In Europe, this month marks the 10-year anniversary of Mario Draghi’s famous “whatever it takes” speech. Last week, European inflation surprised to the upside and we expect it will peak in Q3 2022. Italy remains a concern for the European Central Bank (ECB) as it issued 10- and five-year bonds last week at the highest rates level of the last five years in contrast to German two-year Bund yields, which swung the most ever in one week. We expect more detail around the ECB’s stability tool later this month. Meanwhile, Russian foreign minister Sergei Lavrov discussed the return of the ‘Iron Curtain’ with reference to Nato, as the territorial defence alliance met in Madrid to discuss expansion via Finland and Sweden, while Japan, South Korea, Australia and New Zealand agreed to cooperate with Nato on cyber defence and maritime security. Nato member Poland completed the construction of a steel wall on its border with Belarus to prevent massive inflows of refugees from its neighbour and Russia consolidated its control of the Luhansk region after capturing Lysychansk. We expect geopolitics to continue to dominate headlines.

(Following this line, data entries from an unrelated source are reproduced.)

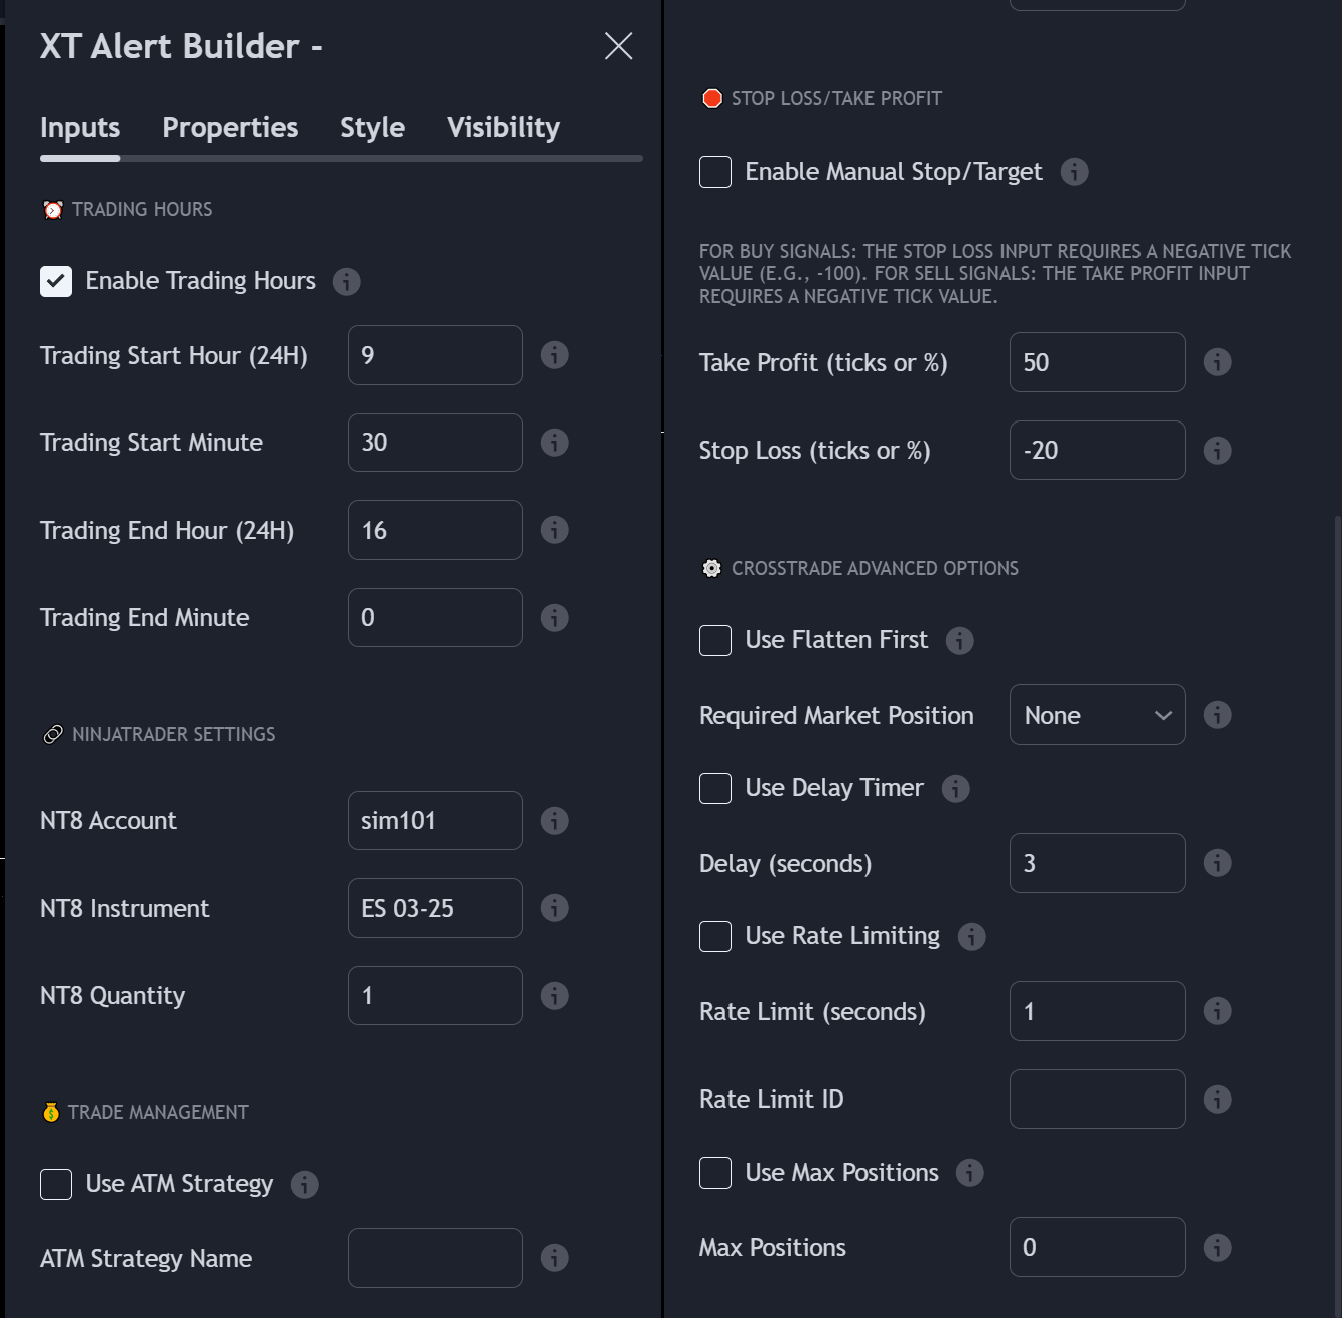The image size is (1342, 1318).
Task: Open the Required Market Position dropdown
Action: click(x=1097, y=714)
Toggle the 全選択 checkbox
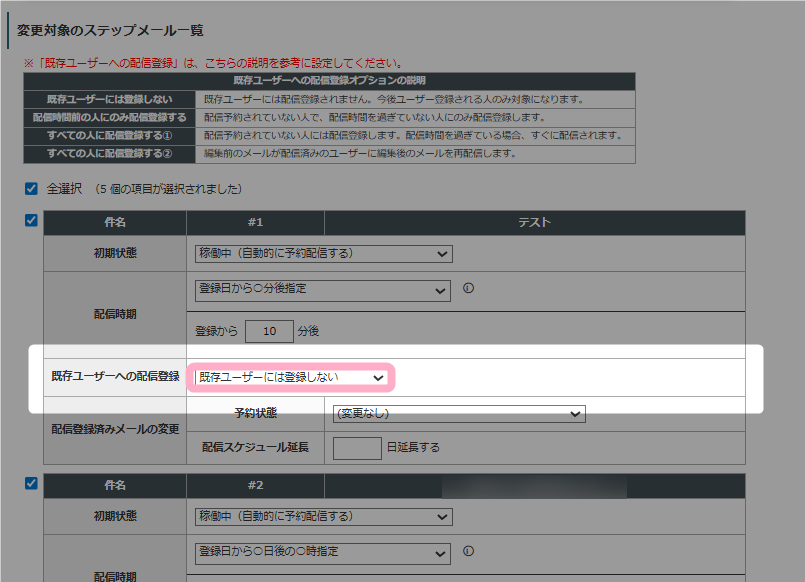Screen dimensions: 805x582 (x=31, y=188)
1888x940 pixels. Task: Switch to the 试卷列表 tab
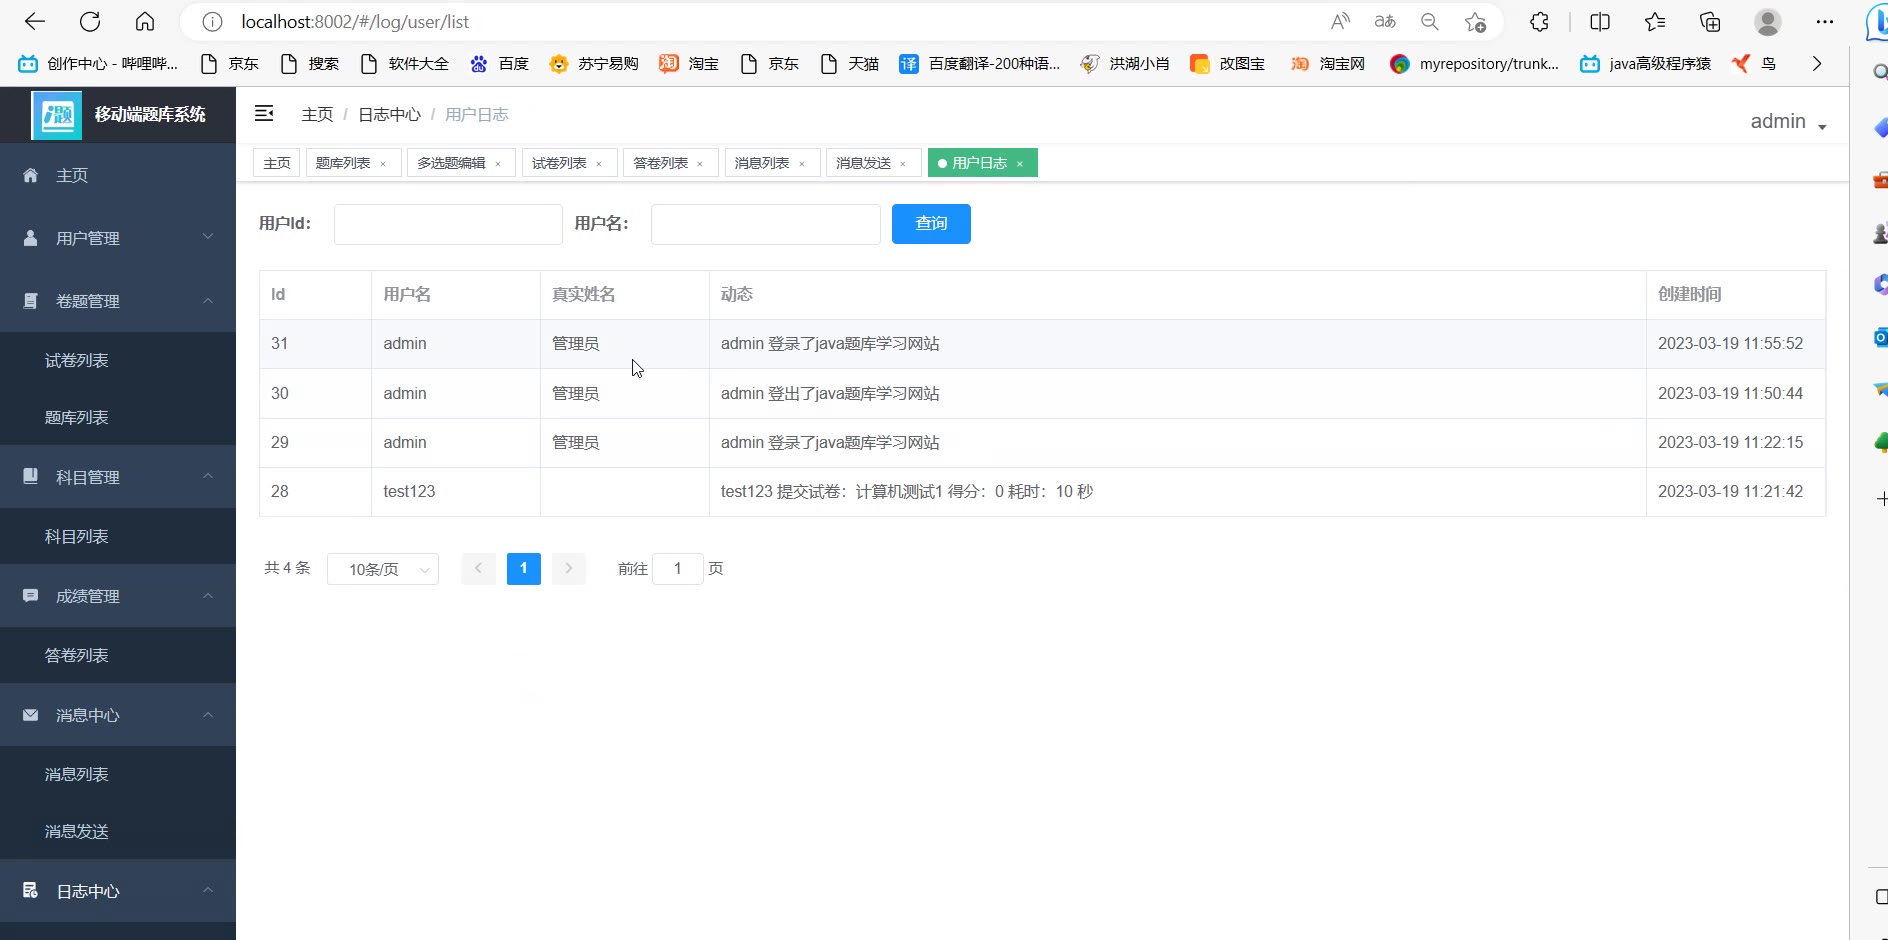[559, 163]
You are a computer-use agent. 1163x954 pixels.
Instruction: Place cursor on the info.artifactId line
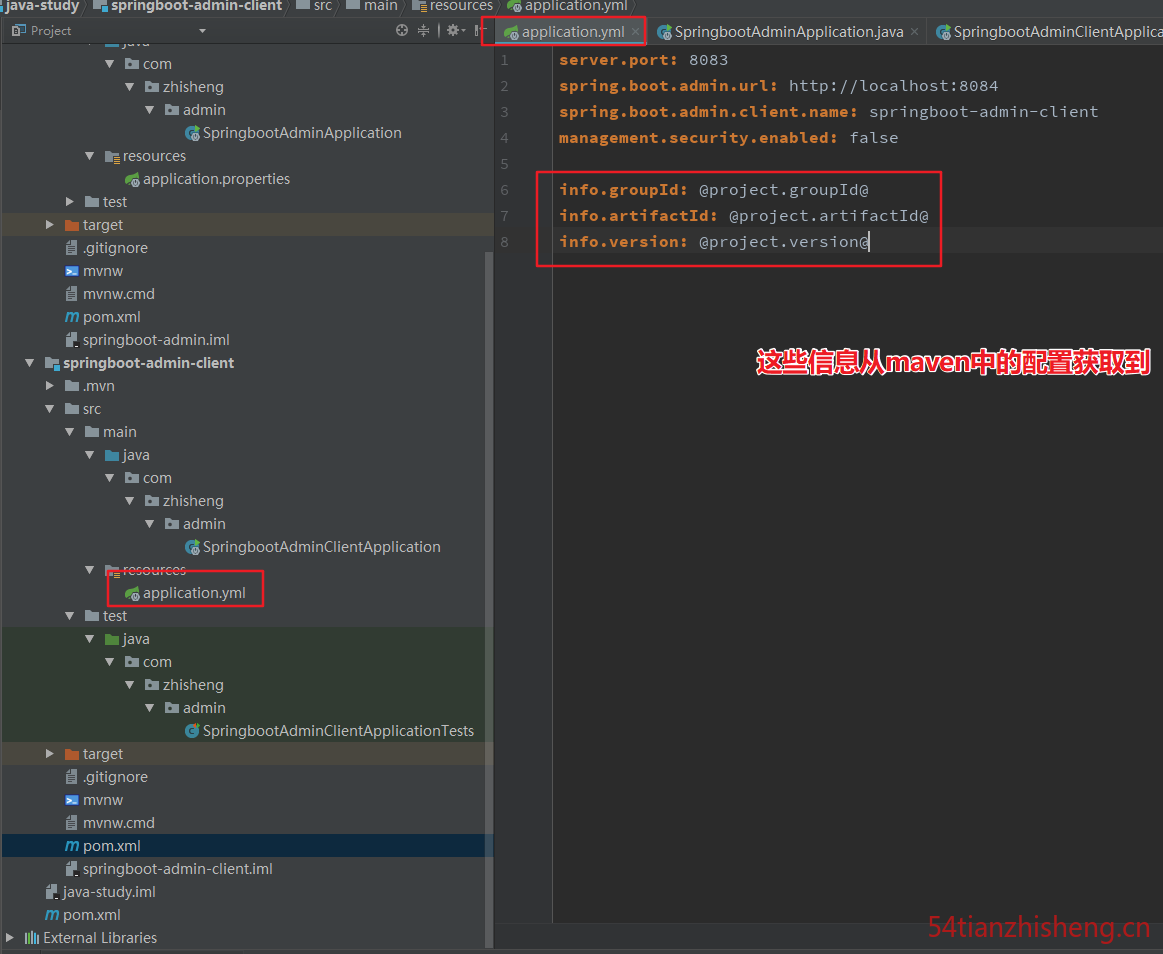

Now behind us, the first half of 2022 was the worst for US equities in the last 50 years. Equities suffered another negative week but were somewhat cushioned by the compression in bond yields, which supported valuations. Discouragingly, US PMI and consumption numbers came in lower last week. At the corporate level, US-based Micron Technology revised down its earnings forecast, indicating that chips demand is slowing. The consolidation process in cryptocurrencies started, with one platform filing for bankruptcy after it failed to pay out USD80 mn to its customers. Bond yields across all maturities declined rapidly. We are neutral on US duration. This week we await US employment numbers released on Friday and wish all a Happy Fourth of July.